CVE-2023-49283: 
PHP vulnerability analysis and mitigation

CVE-2023-49283 affects the Microsoft Graph Library for PHP, specifically impacting the GetPhpInfo.php script in the PHP SDK. The vulnerability was discovered in late 2023 and affects versions up to (excluding) 2.0.2. The vulnerability exists in the test code that was published as part of the package, which contains a call to the phpinfo() function that could expose sensitive system information (GitHub Advisory).

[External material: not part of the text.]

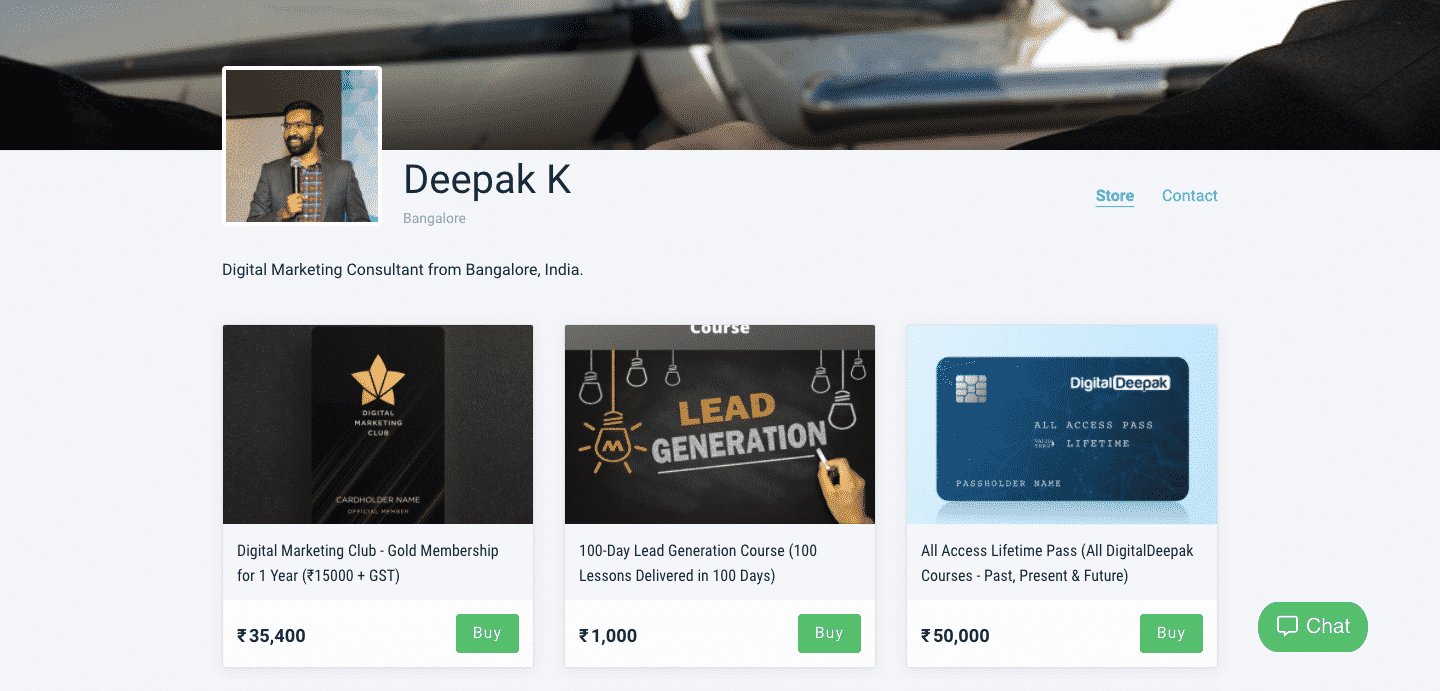
Task: Click the gold star Digital Marketing Club logo
Action: coord(377,383)
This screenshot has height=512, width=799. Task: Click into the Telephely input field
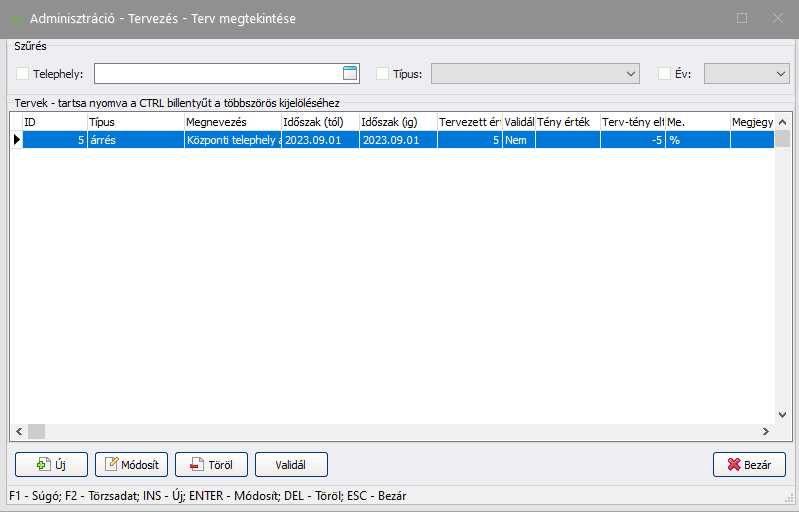pos(216,73)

The vulnerability is present in the GetPhpInfo.php script located at vendor/microsoft/microsoft-graph-core/tests/GetPhpInfo.php. The issue stems from the inclusion of test code in the published package that enables the use of the phpInfo() function. The vulnerability has a CVSS v3.1 base score of 5.3 (MEDIUM) with the vector string CVSS:3.1/AV:N/AC:L/PR:N/UI:N/S:U/C:L/I:N/A:N, indicating network accessibility with low attack complexity (NVD).

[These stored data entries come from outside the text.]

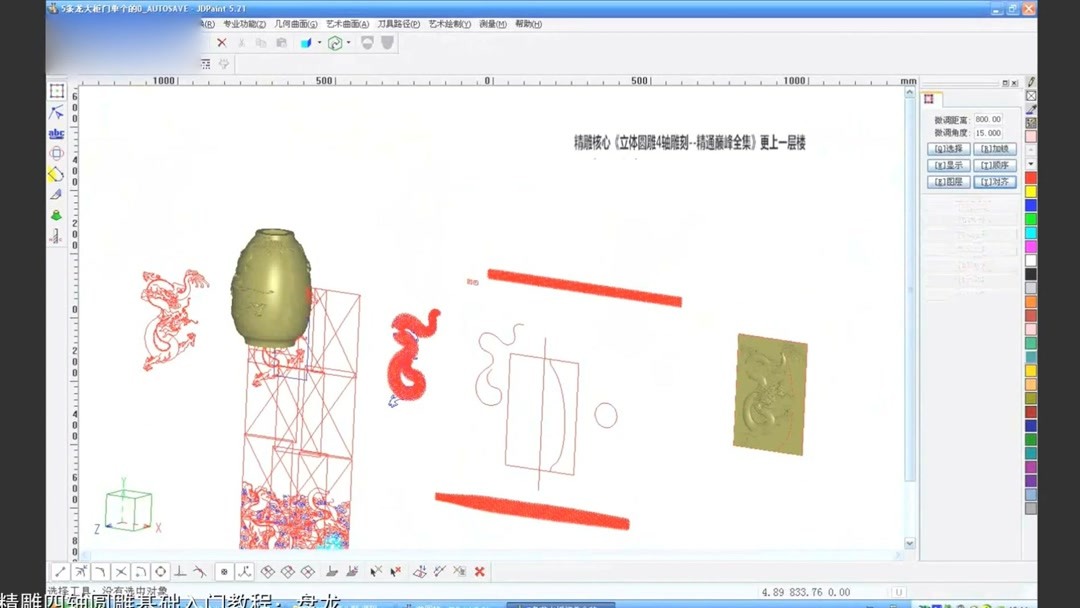Click the abc text tool in left toolbar
The width and height of the screenshot is (1080, 608).
tap(55, 132)
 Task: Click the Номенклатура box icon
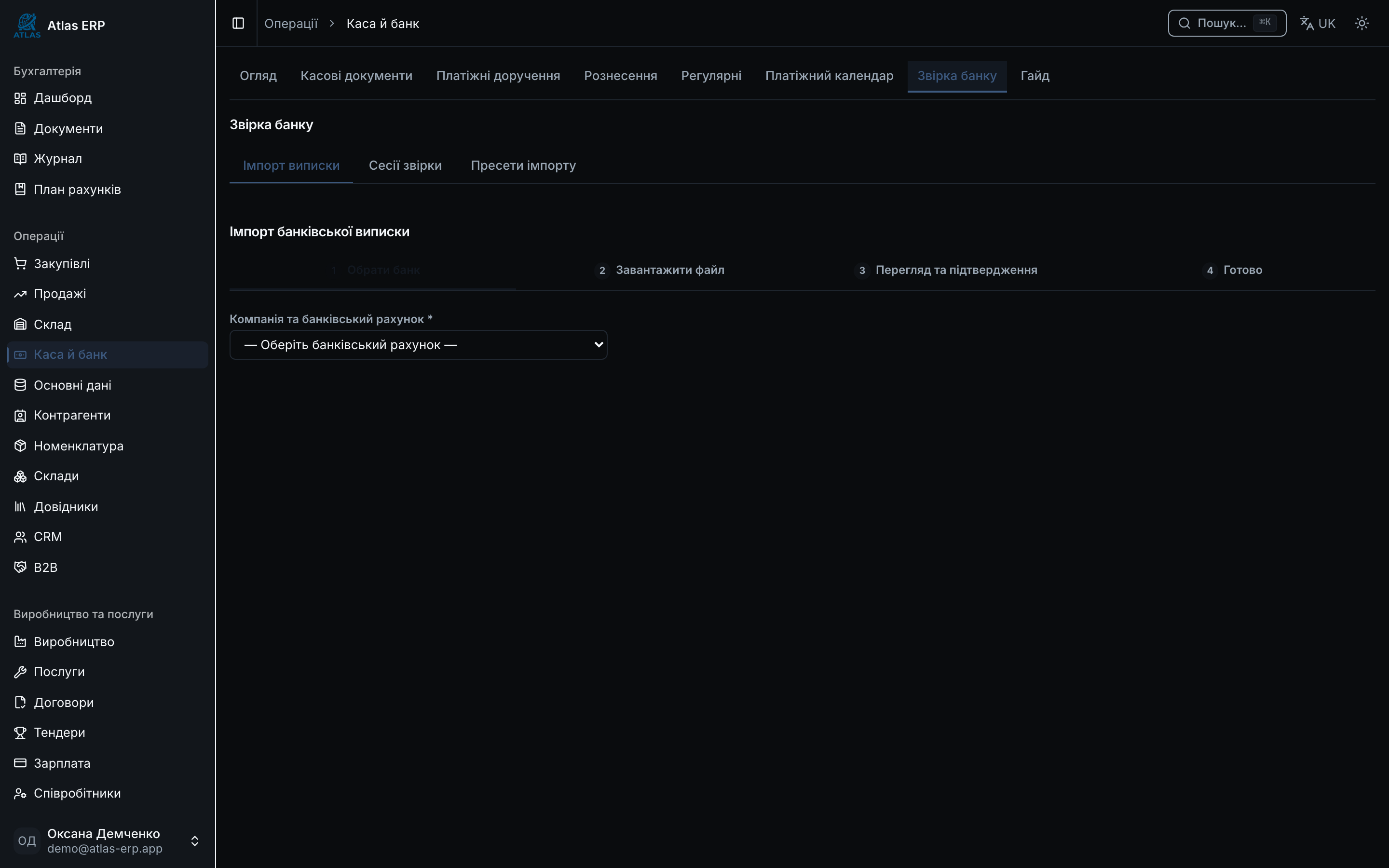click(20, 446)
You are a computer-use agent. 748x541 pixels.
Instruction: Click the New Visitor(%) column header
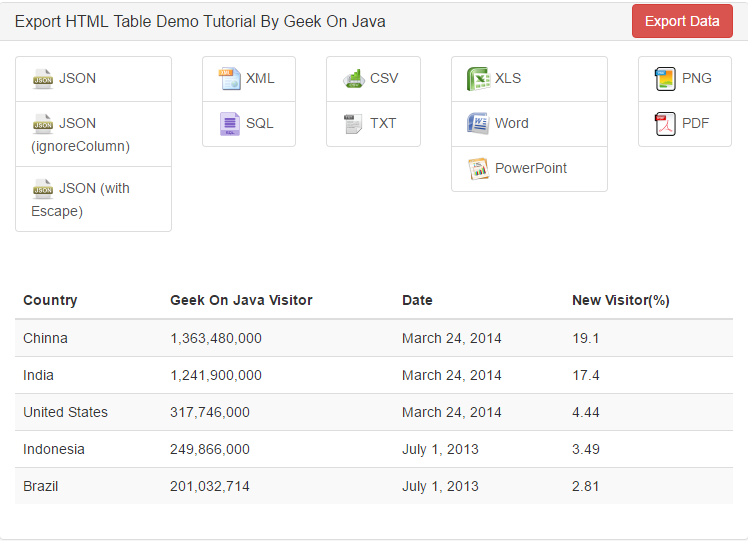[x=620, y=300]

If exploited, the vulnerability allows attackers to access system information including configuration details, modules, and environment variables. This exposure could lead to the compromise of sensitive data and potentially enable attackers to use the exposed information to access additional resources. The impact is particularly severe in containerized deployments where environment variables may contain sensitive credentials (OwnCloud Advisory).

The vulnerability has been patched in version 2.0.2 of the package. For users unable to immediately update, several temporary workarounds are available: delete the vendor/microsoft/microsoft-graph-core/tests/GetPhpInfo.php file, remove access to the /vendor directory, or disable the phpinfo function (GitHub Advisory).